Example 2 — HSE Service Finder MCP (curated static dataset)

Source: irish-mcps/hse-service-finder-mcp/src/index.ts

Upstream: none at runtime. The HSE publishes facility listings at https://www.hse.ie/eng/services/list/ but there is no public API — it is HTML pages intended for humans. Scraping them at request time would be slow, fragile, and legally iffy. So this MCP is built around an in-code reference dataset: a Facility[] literal with ~40 entries covering every public acute hospital, 24/7 ED, local injury unit, maternity and paediatric hospital in Ireland.

Shape of each facility

type Facility = {
  name: string;
  slug: string;
  type: "acute-hospital" | "injury-unit" | "maternity" | "paediatric";
  county: string;
  region: string;         // Hospital Group
  address: string;
  phone: string;
  has_ed: boolean;        // 24/7 Emergency Department
  trauma_level?: "major-trauma" | "trauma-unit" | "injury-unit";
  url: string;
};

Data flow per tool call

  1. Worker receives tools/call.
  2. Handler filters/sorts the in-memory FACILITIES array.
  3. Formats matches with formatFacility() into multi-line text.
  4. Returns — no network I/O at all, so p50 latency is effectively the TLS handshake + worker startup (~5–15 ms from Europe).

Tools exposed

ToolPurpose
list_hospitalsFilter by county, ed_only, type
search_hospitalsWeighted substring search across name/county/address (name match scores 2, county/address score 1)
list_countiesCoverage summary: facilities per county, ED count per county
get_facilityDeep-link lookup by slug
queryNL router (same pattern as Irish Rail)
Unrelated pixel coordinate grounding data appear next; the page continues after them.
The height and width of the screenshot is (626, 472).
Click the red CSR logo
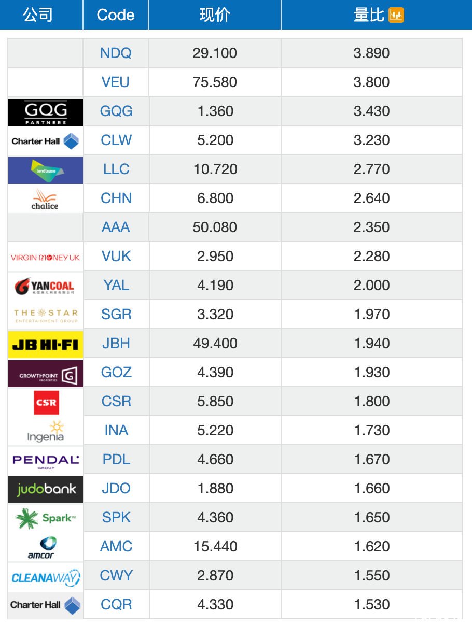(x=46, y=403)
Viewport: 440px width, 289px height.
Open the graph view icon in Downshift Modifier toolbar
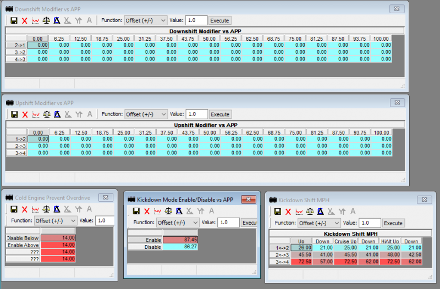click(x=36, y=20)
Interesting bits worth stealing

  • norm() is the whole matching story. s.toLowerCase().replace(/[^a-z0-9]+/g, " ").trim() collapses "St. James's", "St James's", and "st james" into the same canonical form. Good enough, no fuzzy-search library required.
  • Weighted scoring instead of boolean match. search_hospitals gives 2 points for a name hit and 1 for county/address, then sorts descending. This handles "cork" correctly — "Cork University Hospital" ranks above other Cork-county facilities whose address merely contains "Cork".
  • Dataset lives in Git, not a DB. Updates are a PR + redeploy. For ~40 rows that change a few times a year, a Supabase table or KV would be over-engineered. It also means the dataset is versioned and reviewable.
  • Why not scrape on demand? (a) HSE HTML structure drifts; (b) latency budget for an MCP call is low; (c) the dataset is small and enumerable. If the shape were "thousands of entries with frequent updates", this would flip to a scheduled scraper → KV/D1 → worker reads.

Failure modes: the dataset can go stale (phone number changes, a new injury unit opens). Mitigation is social — the source_url field points back at the HSE listing so users can verify, and the Supabase row for the MCP carries a source_url too.


Side-by-side

Irish RailHSE Service Finder
Data freshnessReal-time (every call)Static (redeploy to update)
Upstream dependencyIrish Rail SOAP APINone at runtime
ParsingRegex XML parserNone — native TS objects
Tail latencyBounded by upstream (100–800 ms)Bounded by Worker cold path (~10 ms)
Failure surfaceUpstream down, XML shape driftDataset staleness
Right call whenSource has a stable API and data changes faster than you can redeploySource has no API, data is small, updates are rare

Both converge on the same MCP contract, which is the point: the protocol hides the difference between "I am scraping XML from a 2008 SOAP endpoint" and "I am filtering an in-memory array", and the LLM calling the tool does not need to care.